どうしてもコミュニケーションの中で性器を単語として伝えなければならなくなった時は「座布団にぼくの股間のエッフェル塔を擦り付けていたらなんだかネバネバした物が溢れてきて…」「昨日久しぶりに一緒にお風呂に入った姉の股間には日産スタジアムの芝生くらいに綺麗に整えられた繊細な柳の群れが…」などと比喩表現で何とかその場をやりくりしなければならなかった。ウソだ。


そんな中で、私の「おちんちんを大きくする為の3大生きる意義」、元い、「右脚の腱が伸びてギブスを足に嵌める程のケガをした小4の秋、ケガが段々と癒えギプスが取れる程に回復した頃、体育をサボれなくなるのがどうしてもイヤで仮病に次ぐ仮病で学校を休み始めて4日目、『話したい事があるから昼休みの時間だけでもいいから学校に来てくれ』と担任の木嶋先生から家に電話が入り、渋々久々に登校し保健室に呼び出されると木嶋先生から『昨日、月に1度のお楽しみ会で何のスポーツをするかの学級会で、【エスキがケガしてるのに俺たちだけ遊ぶなんていいのか?】【エスキくんも楽しめる様に教室の中で出来る遊びをやろうよ】と意見が沢山出た。… 実はお母さんから、キミのケガは後は気持ちの問題だという風に聞いている。だが、今すぐに元気になれとは言わない。私も大学の時に大ケガをした事があるから、怖いという気持ちはよく分かる。気が向いたらでいいから学校に1度来てみてくれ、みんな待ってるから』と聞かされ、感動し泣きそうになった私。その後久々に学校に行き、お楽しみ会で決まった百人一首では1枚も取れず最下位タイだったけれど、心は暖かい物で溢れた。そして時は流れ半年後。私と母と木嶋先生の3者面談で『で、それでエスキくん泣きそうになってるンスよ!涙目で!そんな子供とは思わなくてビックリしちゃって!』と私のいる前で保健室での私の様子を事細かに振り返る木嶋先生と母の大爆笑を15分聞き続けて死にたくなっても、何とか気力をくれたおちんちんを膨らませてくれる3大生きる意義」と言えば(話の脱線に満足させてもらったので本筋に戻りたいと思います、ありがとうございました)『父の本棚から盗み見たBUBUKA』と『録画した【クイズ世界はshow-bye show-bye】という番組のヌードモデルが誰か当てるクイズで5秒だけ画面に大写しになるバスト85のバーバラ・モアちゃんの裸体』。そしてもう一つはその年代に発売されたゲームソフトの裏ワザを掲載した分厚い雑誌の『脱衣麻雀などのちょっとエロいゲームの裏ワザ紹介欄に小さく小さく掲載されるゲーム内のエロCG』であった。

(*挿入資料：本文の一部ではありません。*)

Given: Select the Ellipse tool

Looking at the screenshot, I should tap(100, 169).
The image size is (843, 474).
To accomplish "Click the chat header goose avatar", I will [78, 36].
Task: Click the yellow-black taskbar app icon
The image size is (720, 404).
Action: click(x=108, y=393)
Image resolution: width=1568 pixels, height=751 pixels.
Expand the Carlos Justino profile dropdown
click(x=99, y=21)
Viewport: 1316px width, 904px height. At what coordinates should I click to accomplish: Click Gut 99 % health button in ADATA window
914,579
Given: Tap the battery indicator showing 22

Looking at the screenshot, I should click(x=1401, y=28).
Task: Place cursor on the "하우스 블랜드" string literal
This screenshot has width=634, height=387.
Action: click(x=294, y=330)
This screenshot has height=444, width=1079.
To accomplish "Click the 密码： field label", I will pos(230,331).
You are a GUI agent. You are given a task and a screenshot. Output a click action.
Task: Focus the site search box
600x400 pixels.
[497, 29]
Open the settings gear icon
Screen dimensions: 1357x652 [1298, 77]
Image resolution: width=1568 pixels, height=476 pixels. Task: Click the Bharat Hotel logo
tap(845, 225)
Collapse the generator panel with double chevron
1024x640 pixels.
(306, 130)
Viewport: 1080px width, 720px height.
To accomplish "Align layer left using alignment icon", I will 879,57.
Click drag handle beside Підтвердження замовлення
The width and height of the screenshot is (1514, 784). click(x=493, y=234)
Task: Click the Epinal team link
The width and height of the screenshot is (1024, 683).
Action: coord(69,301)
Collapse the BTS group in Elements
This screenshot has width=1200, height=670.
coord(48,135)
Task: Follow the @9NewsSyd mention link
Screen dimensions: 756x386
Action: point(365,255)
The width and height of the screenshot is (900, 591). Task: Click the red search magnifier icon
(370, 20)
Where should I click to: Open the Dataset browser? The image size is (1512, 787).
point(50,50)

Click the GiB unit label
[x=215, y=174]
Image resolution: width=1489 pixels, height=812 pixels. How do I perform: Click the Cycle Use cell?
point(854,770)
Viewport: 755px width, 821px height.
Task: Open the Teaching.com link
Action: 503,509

最初は純粋に裏ワザを知りたいが為に友達の山口くんから借りたこの裏ワザ大辞典なる雑誌、今となっては雑誌の正式な名前も発行元も全く覚えておらず、記憶にあるのは「広辞苑ほどの分厚さであったこと」と「プレステよりもセガサターンドリームキャストのゲームの方がエロCG掲載率が高かったこと」くらいなのだが、このエロCGは私にとっては鉄砲伝来、黒船到来、キリンの本絞りグレープフルーツ味を始めて飲んだ時、パーマというのは大人になれば勝手かかる物ではないと分かってしまった時ほどの衝撃だった。


なんせ今までの私の主なエロ備品といえば、その頃仕入れたBUBUKAはBUBUKAでも、父の趣味だった盗撮モノが特集だった号のイマイチBUBUKAであったし、バーバラ・モアちゃんの5秒間おっぱい映像も、停止ボタンのタイミングを一瞬でも間違えば、映像終了と同時に編集で差し入れられるのは回答者席に座る山城新伍清水圭のニヤケ顔であったので、彼らの笑顔と私の大きくなったおちんちんとがご対面する事も1度や2度では無かった。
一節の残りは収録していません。